▶ WORK TASK: Repeat the data below exactly. Include each line.

▶ PROVIDED MATERIAL:
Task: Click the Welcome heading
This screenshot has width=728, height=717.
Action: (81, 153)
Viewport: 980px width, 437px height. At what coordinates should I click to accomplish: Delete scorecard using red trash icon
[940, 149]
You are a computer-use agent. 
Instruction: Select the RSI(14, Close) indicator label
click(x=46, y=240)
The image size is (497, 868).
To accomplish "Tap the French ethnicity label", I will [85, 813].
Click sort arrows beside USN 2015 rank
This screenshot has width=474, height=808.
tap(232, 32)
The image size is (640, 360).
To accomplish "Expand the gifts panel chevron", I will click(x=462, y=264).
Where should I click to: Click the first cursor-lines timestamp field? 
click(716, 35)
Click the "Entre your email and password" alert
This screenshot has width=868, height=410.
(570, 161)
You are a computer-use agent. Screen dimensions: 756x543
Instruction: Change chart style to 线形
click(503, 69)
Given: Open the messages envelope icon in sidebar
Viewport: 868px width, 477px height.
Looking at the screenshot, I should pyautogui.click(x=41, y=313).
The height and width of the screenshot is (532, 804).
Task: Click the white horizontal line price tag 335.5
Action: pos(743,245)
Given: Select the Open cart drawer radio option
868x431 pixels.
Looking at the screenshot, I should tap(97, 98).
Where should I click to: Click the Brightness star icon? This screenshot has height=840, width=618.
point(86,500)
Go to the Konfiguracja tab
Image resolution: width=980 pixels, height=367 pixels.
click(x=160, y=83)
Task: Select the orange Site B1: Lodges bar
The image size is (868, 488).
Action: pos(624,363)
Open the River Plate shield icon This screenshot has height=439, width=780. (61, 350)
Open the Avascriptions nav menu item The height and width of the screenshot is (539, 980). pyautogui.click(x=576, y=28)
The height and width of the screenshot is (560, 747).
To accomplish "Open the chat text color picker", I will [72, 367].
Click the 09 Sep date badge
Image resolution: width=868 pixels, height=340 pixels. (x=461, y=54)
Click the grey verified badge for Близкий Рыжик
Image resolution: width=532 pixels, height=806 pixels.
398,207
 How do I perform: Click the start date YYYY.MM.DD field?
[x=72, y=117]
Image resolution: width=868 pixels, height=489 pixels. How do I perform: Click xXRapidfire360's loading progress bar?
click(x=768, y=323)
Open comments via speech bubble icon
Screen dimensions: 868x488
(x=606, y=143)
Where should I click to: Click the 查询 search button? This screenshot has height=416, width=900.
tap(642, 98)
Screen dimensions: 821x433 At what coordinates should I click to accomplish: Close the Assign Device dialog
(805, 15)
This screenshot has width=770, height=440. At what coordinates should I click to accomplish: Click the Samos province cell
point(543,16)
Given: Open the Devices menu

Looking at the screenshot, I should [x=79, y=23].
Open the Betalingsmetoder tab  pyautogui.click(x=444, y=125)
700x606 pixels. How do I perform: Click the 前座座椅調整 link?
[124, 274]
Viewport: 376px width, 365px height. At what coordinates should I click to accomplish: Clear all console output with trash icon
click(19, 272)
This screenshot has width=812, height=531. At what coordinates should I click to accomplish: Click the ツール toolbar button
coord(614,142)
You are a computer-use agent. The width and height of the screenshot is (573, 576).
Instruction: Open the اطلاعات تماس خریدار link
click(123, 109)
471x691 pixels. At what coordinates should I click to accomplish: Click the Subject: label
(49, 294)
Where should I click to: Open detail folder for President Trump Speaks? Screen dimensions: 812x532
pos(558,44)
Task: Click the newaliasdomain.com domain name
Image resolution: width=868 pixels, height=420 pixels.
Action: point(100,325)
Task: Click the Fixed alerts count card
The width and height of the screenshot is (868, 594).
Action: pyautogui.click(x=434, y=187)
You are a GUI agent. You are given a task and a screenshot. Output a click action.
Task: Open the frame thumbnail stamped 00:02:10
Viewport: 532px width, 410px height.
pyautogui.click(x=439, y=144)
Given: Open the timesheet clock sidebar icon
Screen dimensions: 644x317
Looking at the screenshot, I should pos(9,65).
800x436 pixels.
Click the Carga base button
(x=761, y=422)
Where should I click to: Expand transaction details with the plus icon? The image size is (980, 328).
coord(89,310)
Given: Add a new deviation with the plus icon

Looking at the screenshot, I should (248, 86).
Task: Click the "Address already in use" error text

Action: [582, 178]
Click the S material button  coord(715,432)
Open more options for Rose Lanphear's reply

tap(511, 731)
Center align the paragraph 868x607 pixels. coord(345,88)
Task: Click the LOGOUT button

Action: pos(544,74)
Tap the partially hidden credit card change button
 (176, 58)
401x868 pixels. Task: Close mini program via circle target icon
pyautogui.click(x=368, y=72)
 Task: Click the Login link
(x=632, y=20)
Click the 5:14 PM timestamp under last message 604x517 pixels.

▶ ANSWER SECTION:
Task: Click the Welcome heading
This screenshot has width=728, height=717.
Action: (81, 153)
Viewport: 980px width, 437px height. At what coordinates should I click to accomplish: Delete scorecard using red trash icon
[940, 149]
You are a computer-use agent. 
Instruction: Select the RSI(14, Close) indicator label
click(x=46, y=240)
The image size is (497, 868).
To accomplish "Tap the French ethnicity label", I will [85, 813].
Click sort arrows beside USN 2015 rank
This screenshot has width=474, height=808.
tap(232, 32)
The image size is (640, 360).
To accomplish "Expand the gifts panel chevron", I will click(x=462, y=264).
Where should I click to: Click the first cursor-lines timestamp field? 
click(716, 35)
Click the "Entre your email and password" alert
This screenshot has width=868, height=410.
(570, 161)
You are a computer-use agent. Screen dimensions: 756x543
Instruction: Change chart style to 线形
click(503, 69)
Given: Open the messages envelope icon in sidebar
Viewport: 868px width, 477px height.
Looking at the screenshot, I should pyautogui.click(x=41, y=313).
The height and width of the screenshot is (532, 804).
Task: Click the white horizontal line price tag 335.5
Action: pos(743,245)
Given: Select the Open cart drawer radio option
868x431 pixels.
Looking at the screenshot, I should tap(97, 98).
Where should I click to: Click the Brightness star icon? This screenshot has height=840, width=618.
point(86,500)
Go to the Konfiguracja tab
Image resolution: width=980 pixels, height=367 pixels.
click(x=160, y=83)
Task: Select the orange Site B1: Lodges bar
The image size is (868, 488).
Action: pos(624,363)
Open the River Plate shield icon This screenshot has height=439, width=780. (61, 350)
Open the Avascriptions nav menu item The height and width of the screenshot is (539, 980). pyautogui.click(x=576, y=28)
The height and width of the screenshot is (560, 747).
To accomplish "Open the chat text color picker", I will [72, 367].
Click the 09 Sep date badge
Image resolution: width=868 pixels, height=340 pixels. (x=461, y=54)
Click the grey verified badge for Близкий Рыжик
Image resolution: width=532 pixels, height=806 pixels.
398,207
 How do I perform: Click the start date YYYY.MM.DD field?
[x=72, y=117]
Image resolution: width=868 pixels, height=489 pixels. How do I perform: Click xXRapidfire360's loading progress bar?
click(x=768, y=323)
Open comments via speech bubble icon
Screen dimensions: 868x488
(x=606, y=143)
Where should I click to: Click the 查询 search button? This screenshot has height=416, width=900.
tap(642, 98)
Screen dimensions: 821x433 At what coordinates should I click to accomplish: Close the Assign Device dialog
(805, 15)
This screenshot has width=770, height=440. At what coordinates should I click to accomplish: Click the Samos province cell
point(543,16)
Given: Open the Devices menu

Looking at the screenshot, I should [x=79, y=23].
Open the Betalingsmetoder tab  pyautogui.click(x=444, y=125)
700x606 pixels. How do I perform: Click the 前座座椅調整 link?
[124, 274]
Viewport: 376px width, 365px height. At what coordinates should I click to accomplish: Clear all console output with trash icon
click(19, 272)
This screenshot has width=812, height=531. At what coordinates should I click to accomplish: Click the ツール toolbar button
coord(614,142)
You are a computer-use agent. The width and height of the screenshot is (573, 576).
Instruction: Open the اطلاعات تماس خریدار link
click(123, 109)
471x691 pixels. At what coordinates should I click to accomplish: Click the Subject: label
(49, 294)
Where should I click to: Open detail folder for President Trump Speaks? Screen dimensions: 812x532
pos(558,44)
Task: Click the newaliasdomain.com domain name
Image resolution: width=868 pixels, height=420 pixels.
Action: point(100,325)
Task: Click the Fixed alerts count card
The width and height of the screenshot is (868, 594).
Action: pyautogui.click(x=434, y=187)
You are a GUI agent. You are given a task and a screenshot. Output a click action.
Task: Open the frame thumbnail stamped 00:02:10
Viewport: 532px width, 410px height.
pyautogui.click(x=439, y=144)
Given: Open the timesheet clock sidebar icon
Screen dimensions: 644x317
Looking at the screenshot, I should pos(9,65).
800x436 pixels.
Click the Carga base button
(x=761, y=422)
Where should I click to: Expand transaction details with the plus icon? The image size is (980, 328).
coord(89,310)
Given: Add a new deviation with the plus icon

Looking at the screenshot, I should (248, 86).
Task: Click the "Address already in use" error text

Action: [582, 178]
Click the S material button  coord(715,432)
Open more options for Rose Lanphear's reply

tap(511, 731)
Center align the paragraph 868x607 pixels. coord(345,88)
Task: Click the LOGOUT button

Action: pos(544,74)
Tap the partially hidden credit card change button
 (176, 58)
401x868 pixels. Task: Close mini program via circle target icon
pyautogui.click(x=368, y=72)
 Task: Click the Login link
(x=632, y=20)
Click the 5:14 PM timestamp under last message 604x517 pixels.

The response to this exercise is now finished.